Hiring Requirements for AI Skills

AI has fundamentally transformed hiring patterns, including for jobs beyond the tech industry, finds a new report from Lightcast.

The labor market intelligence company analyzed 1.3B job postings, finding explosive growth in generative AI skills requirements for roles outside of IT and computer science. The share of AI jobs in marketing and PR has doubled over five years, for example. The HR and education industries also have seen major growth.

The report includes deep dives on patterns of demand for AI skills in those three career areas, as well as across finance and science and research. Marketing faces immediate AI transformation, Lightcast found, with SEO specialists and product managers requiring the most sophisticated AI capabilities. 
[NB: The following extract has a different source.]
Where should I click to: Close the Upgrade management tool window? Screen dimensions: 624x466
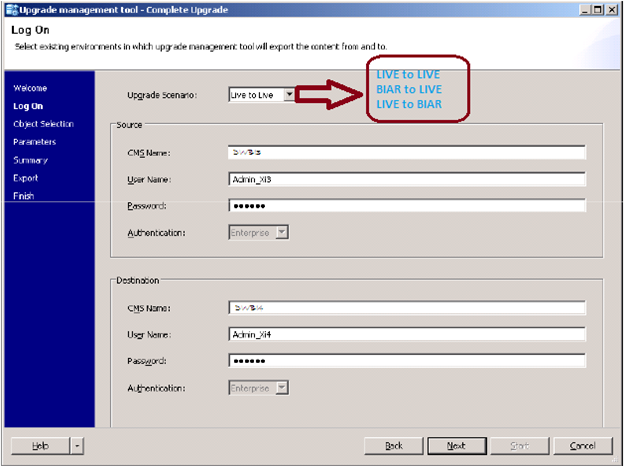coord(610,9)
Training in generative AI literacy should be a universal requirement for all marketing roles, the report concludes. “Marketing’s AI landscape changes over the course of weeks, not years.”

Open Tabs

National Skills Currency
The relocation of $2.2B in workforce education programs to the Labor Department from the Education Department will enable the creation of a national “lingua franca” of skills credentialing, where learning is translated into machine-readable, industry-recognized competency statements via learning and employment records (LERs), writes Nick Moore, an acting assistant secretary at the department, who helped develop similar solutions in Alabama. “We can scale these state-level successes massively by building a cohesive national framework.”

Entry-Level Jobs
Several second-tier U.S. cities are among the most promising locations for recent college graduates to land entry-level jobs, according to ADP, a payroll-services provider. Raleigh topped the list, followed by Birmingham, Milwaukee, Baltimore, and Austin, reports The Wall Street Journal. A higher-than-usual concentration of tech, health, and financial firms helps power some of those stronger job markets.

Upskilling
Less than half (45%) of American workers participated in education or training for their current job last year, and finding time away from work was the biggest obstacle, according to new data from Gallup. At the same time, HR leaders are increasingly concerned about employee skill development—with 59% saying it was one of their organization’s biggest struggles, up 16 percentage points from the previous year. 

Work-Based Learning
Students at four-year colleges are turning to work-based learning primarily to gain experience and skills, not to explore careers, according to new survey data from Strada Education Foundation. Only 13% of students surveyed said career exploration was a priority, while the vast majority were focused on experience and skill development (65%) or landing a full-time job (8%). Students rated paid internships and undergraduate research as the top experiences for making them better job candidates.

Workforce Development
A collection of 21 case studies offer a range of options for transforming how workforce development programs are designed, financed, and evaluated. The book, launched at an event this month, was published by the Social Finance Institute in collaboration with four Federal Reserve Banks. The case studies by policymakers, employers, and educators focus on earn-and-learn programs, repayment models, outcomes funds, and community colleges.

Alternative Financing
Purdue University’s income-share agreement program on average appears to have succeeded in providing students with an affordable, accessible, and nondiscriminatory alternative to Parent PLUS loans, write Ethan Pollack and Megan Soetaert from Jobs From the Future, citing a study by a Purdue researcher. The ISA also is linked with higher graduation rates. They write that the research suggests that concerns of critics so far have not come to pass.

Job Moves
Marielena DeSanctis has been named the sole finalist for the chancellor role at the Colorado Community College System. DeSanctis currently is president of the Community College of Denver. She would replace Joe Garcia, who just retired.